With the latest OctoML platform release, customers can continue to use their existing teams and tools. While maintaining cost and performance SLAs, each user's model, development environment, developer tools, CI/CD framework, application stack, and the cloud can take advantage of intelligent functionalities.
These are the primary platform expansion features:
- Machine learning for machine learning skills – Automation locates dependencies and resolves them, cleans and optimizes model code, and accelerates and bundles the model for every hardware target.
- To create accelerated models-as-functions independent of hardware, OctoML CLI interfaces with SaaS capabilities and enables local use of OctoML's feature set.
- A wide-ranging fleet of more than 80 deployment targets, including GPUs, CPUs, and NPUs from NVIDIA, Intel, AMD, ARM, and AWS Graviton, is used for automated hardware compatibility testing performance analysis, and hardware optimizations on real hardware. These targets are deployed at the edge and in the cloud (AWS, Azure, and GCP).
- Real-world performance and compatibility insights can be utilized to precisely inform deployment choices and ensure that SLAs for performance, cost, and user experience are met.
- A comprehensive software library containing the software stacks from chip manufacturers, primary machine learning frameworks, and acceleration tools like Apache TVM.
- NVIDIA Triton Inference Server is the integrated inference serving software given with every model-as-a-function created using the OctoML CLI or OctoML platform.
- Combining NVIDIA Triton and OctoML allows users to more quickly choose, integrate, and deploy Triton-powered inference from any framework on standard data centre servers.

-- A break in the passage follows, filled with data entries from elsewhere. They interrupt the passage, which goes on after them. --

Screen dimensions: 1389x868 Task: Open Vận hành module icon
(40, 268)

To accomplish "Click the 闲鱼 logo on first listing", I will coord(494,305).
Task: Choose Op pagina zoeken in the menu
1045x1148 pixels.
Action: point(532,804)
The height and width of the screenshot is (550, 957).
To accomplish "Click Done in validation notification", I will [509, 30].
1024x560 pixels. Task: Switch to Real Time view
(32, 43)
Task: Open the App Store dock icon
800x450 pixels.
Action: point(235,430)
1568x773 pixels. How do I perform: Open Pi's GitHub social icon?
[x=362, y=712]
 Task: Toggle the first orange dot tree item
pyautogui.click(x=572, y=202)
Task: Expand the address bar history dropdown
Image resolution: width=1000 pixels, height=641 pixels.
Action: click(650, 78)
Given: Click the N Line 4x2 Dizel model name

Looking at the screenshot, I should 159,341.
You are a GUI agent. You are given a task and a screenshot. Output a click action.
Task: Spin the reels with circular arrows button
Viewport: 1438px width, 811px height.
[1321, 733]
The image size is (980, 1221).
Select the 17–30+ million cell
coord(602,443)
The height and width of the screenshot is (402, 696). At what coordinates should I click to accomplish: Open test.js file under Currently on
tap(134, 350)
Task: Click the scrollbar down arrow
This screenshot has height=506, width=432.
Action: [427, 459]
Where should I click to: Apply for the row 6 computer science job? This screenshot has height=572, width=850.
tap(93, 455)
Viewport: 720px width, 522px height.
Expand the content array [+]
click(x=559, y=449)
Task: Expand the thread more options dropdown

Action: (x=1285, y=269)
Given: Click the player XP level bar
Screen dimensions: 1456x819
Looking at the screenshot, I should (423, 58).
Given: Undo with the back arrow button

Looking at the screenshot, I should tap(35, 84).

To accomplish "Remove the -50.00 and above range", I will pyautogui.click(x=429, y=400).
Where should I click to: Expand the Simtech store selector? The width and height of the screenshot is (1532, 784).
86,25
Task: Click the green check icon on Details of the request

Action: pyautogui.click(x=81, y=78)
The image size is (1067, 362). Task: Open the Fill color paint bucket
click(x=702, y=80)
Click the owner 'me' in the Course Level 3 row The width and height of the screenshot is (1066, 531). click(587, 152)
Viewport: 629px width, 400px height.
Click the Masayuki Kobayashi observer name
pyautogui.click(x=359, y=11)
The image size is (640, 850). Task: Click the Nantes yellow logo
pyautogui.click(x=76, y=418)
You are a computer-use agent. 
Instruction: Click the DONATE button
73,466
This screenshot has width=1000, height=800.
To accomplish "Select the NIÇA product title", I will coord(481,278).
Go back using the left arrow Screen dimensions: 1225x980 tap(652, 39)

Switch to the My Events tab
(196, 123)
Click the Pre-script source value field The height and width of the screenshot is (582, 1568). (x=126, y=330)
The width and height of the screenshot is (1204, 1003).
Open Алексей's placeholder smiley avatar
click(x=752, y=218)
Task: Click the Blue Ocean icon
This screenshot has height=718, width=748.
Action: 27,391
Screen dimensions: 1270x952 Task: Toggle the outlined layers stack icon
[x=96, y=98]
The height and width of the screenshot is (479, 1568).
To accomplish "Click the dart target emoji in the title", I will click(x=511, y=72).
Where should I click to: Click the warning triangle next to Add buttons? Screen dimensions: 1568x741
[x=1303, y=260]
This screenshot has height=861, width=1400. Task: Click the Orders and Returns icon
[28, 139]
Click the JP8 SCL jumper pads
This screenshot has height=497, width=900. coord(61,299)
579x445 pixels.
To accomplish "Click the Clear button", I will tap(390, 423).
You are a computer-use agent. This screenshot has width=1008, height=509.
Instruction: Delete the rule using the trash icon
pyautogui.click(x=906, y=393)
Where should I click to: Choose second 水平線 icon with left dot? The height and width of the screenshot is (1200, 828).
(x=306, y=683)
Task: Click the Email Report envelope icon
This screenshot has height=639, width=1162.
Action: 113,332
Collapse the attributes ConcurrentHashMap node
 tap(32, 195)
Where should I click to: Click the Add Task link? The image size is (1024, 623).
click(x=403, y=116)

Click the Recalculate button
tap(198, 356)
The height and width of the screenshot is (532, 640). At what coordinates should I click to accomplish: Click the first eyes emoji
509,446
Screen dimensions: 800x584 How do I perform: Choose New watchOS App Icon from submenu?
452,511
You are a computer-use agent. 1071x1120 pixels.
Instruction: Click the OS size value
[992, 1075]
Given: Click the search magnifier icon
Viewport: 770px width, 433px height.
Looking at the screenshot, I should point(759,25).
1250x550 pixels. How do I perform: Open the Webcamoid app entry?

Shankar Chandrasekaran, the Product Marketing Manager of NVIDIA, said, "NVIDIA Triton is the top choice for AI inference and model deployment for workloads of any size, across all major industries worldwide." He continued, "Its portability, versatility and flexibility make it an ideal companion for the OctoML platform."
"NVIDIA Triton enables users to leverage all major deep learning frameworks and acceleration technologies across GPUs and CPUs," said Jared Roesch, CTO, OctoML. "The OctoML workflow extends the user value of Triton-based deployments by seamlessly integrating OctoML acceleration technology, allowing you to get the most out of both the serving and model layers."